President Dick Helton said the university has made great strides to raise the quality of its programs, a fact reflected in the high-enrollment numbers reported in the last year.

“We want to keep moving forward, not backward,” he said. “We’ve made an investment in the university and our students have made an investment in us, and we don’t want to let them down.

“A Vincennes University degree has value in the marketplace, and we don’t want anything to happen to devalue it.”


The university will hold a public hearing on the proposed 3.8-percent tuition increase for each of the next two school years beginning at 11 a.m. Monday in Room 167 of the Curtis G. Shake Learning Resources Center.

The university’s board of trustees is scheduled to meet at 10:30 a.m. Wednesday in the Fort Sackville Rooms in the Isaac K. Beckes Student Union, with a vote on the proposal on the agenda.

Phil Rath, VU’s vice president for financial services and government relations, said the proposed increase was basically inevitable after the state Legislature reduced funding for higher education this year.

“At the end of the day, we just thought the increase was the best thing to do,” he said. “We still have to maintain our facilities, operate the university, and pay our staff.

“And even with the increase, we’re still going to have the second-lowest tuition among all the state-supported colleges.”

Rath said 60-percent of the university’s programs provide technical training of one kind or another and the cost of providing those classes is higher than for liberal arts classes.


“Basically, what we’re doing now is training the next generation of workers,” he said. “If we want that workforce to be productive and competitive in the world economy, we have to invest in their education.”

Included in the increase is funding to repair and renovate buildings.

“One percent of the increase goes to that,” Rath said. “The ‘R & R’ money was stripped out of the state budget and we have to find some way to make that up.”

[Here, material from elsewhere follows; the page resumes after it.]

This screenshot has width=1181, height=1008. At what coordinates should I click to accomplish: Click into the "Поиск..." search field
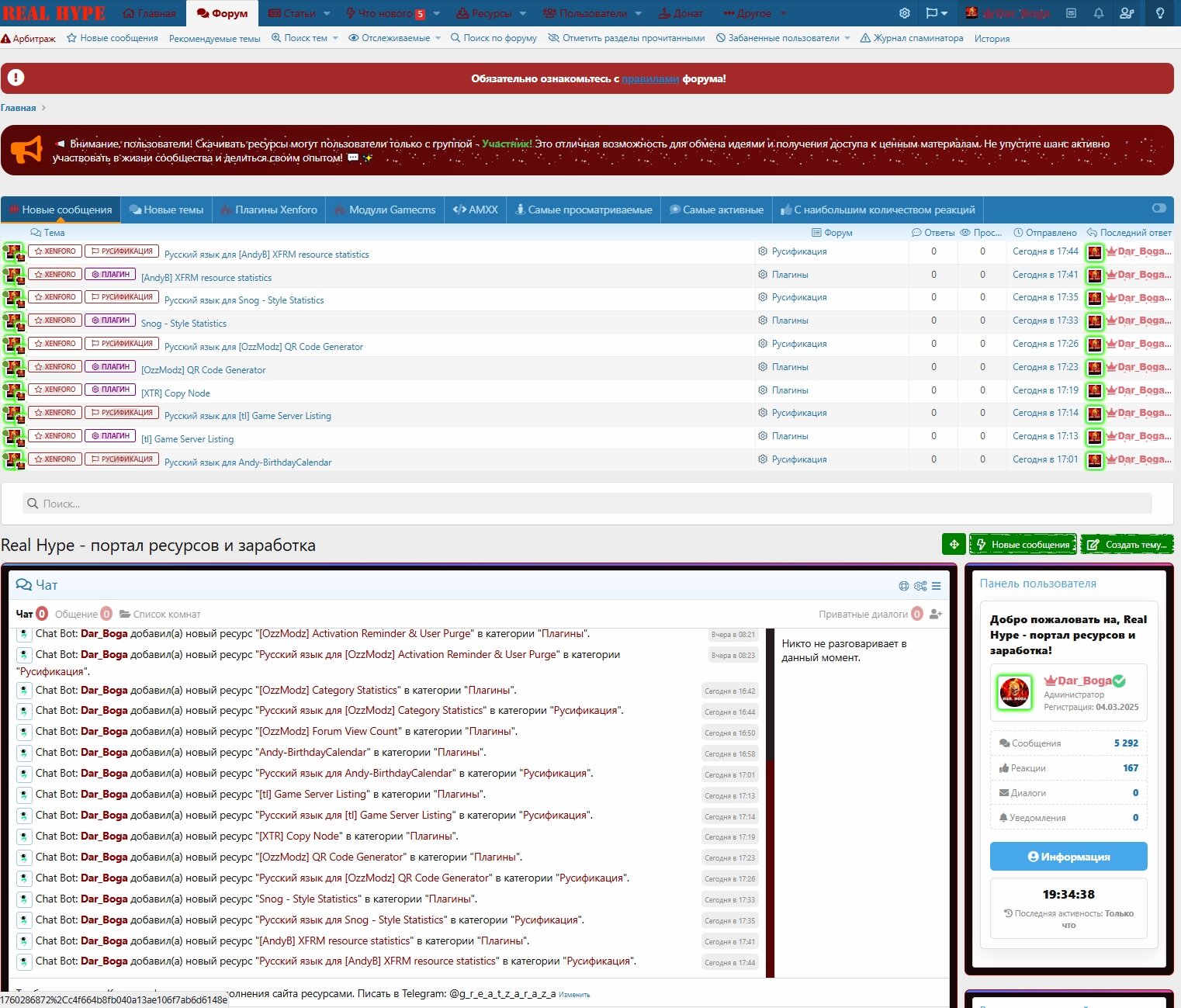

The increase is higher than the recommendation made by the state Commission for Higher Education, which “encouraged” the state’s public schools not to raise tuition by more than 3.5 percent over the next two years. The commission said its recommendation was intended to keep college affordable.

The commission recommended VU limit any increase to no more than 2.5 percent

Vincennes University was listed in the category of “primary access” schools, meaning that it’s student population included a “high proportion of low-income students.”

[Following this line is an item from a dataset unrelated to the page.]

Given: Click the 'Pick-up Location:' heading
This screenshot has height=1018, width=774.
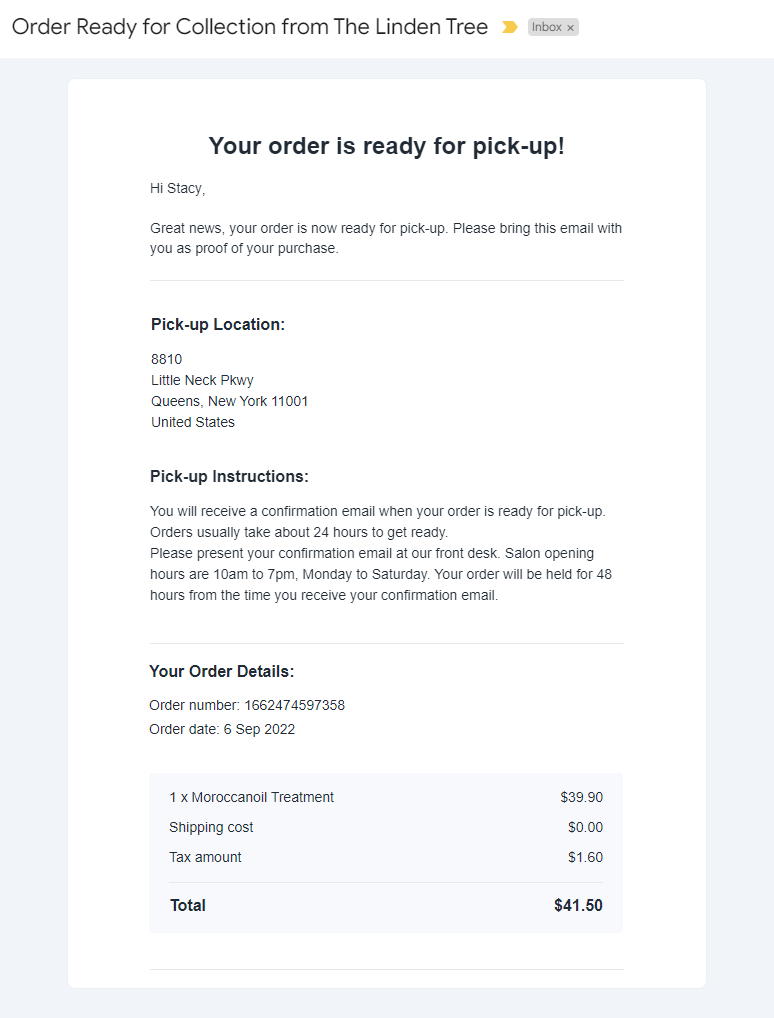Looking at the screenshot, I should tap(218, 325).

“Our student population does tend to include a high percentage of first-generation college students who don’t have a family-support system they can call on when they need to,” Rath said. “So, what we do is provide counselors and programs that can provide that help them when there’s a problem.

“That’s an investment we make because we want our students to succeed once they enroll,” he said. “And the money to make that kind of investment to help those students has to come from somewhere (else) if the Legislature isn’t going to provide it.”

Rath said that while the increase is higher than what the commission recommended, he doesn’t foresee any future repercussions.

“In fact, I think what we’re going to see next January (when the General Assembly reconvenes) is a review of how the funding formula has affected all the schools,” he said. “I think a lot of legislators have looked at what impact the new budget is having on higher education and want to review it.”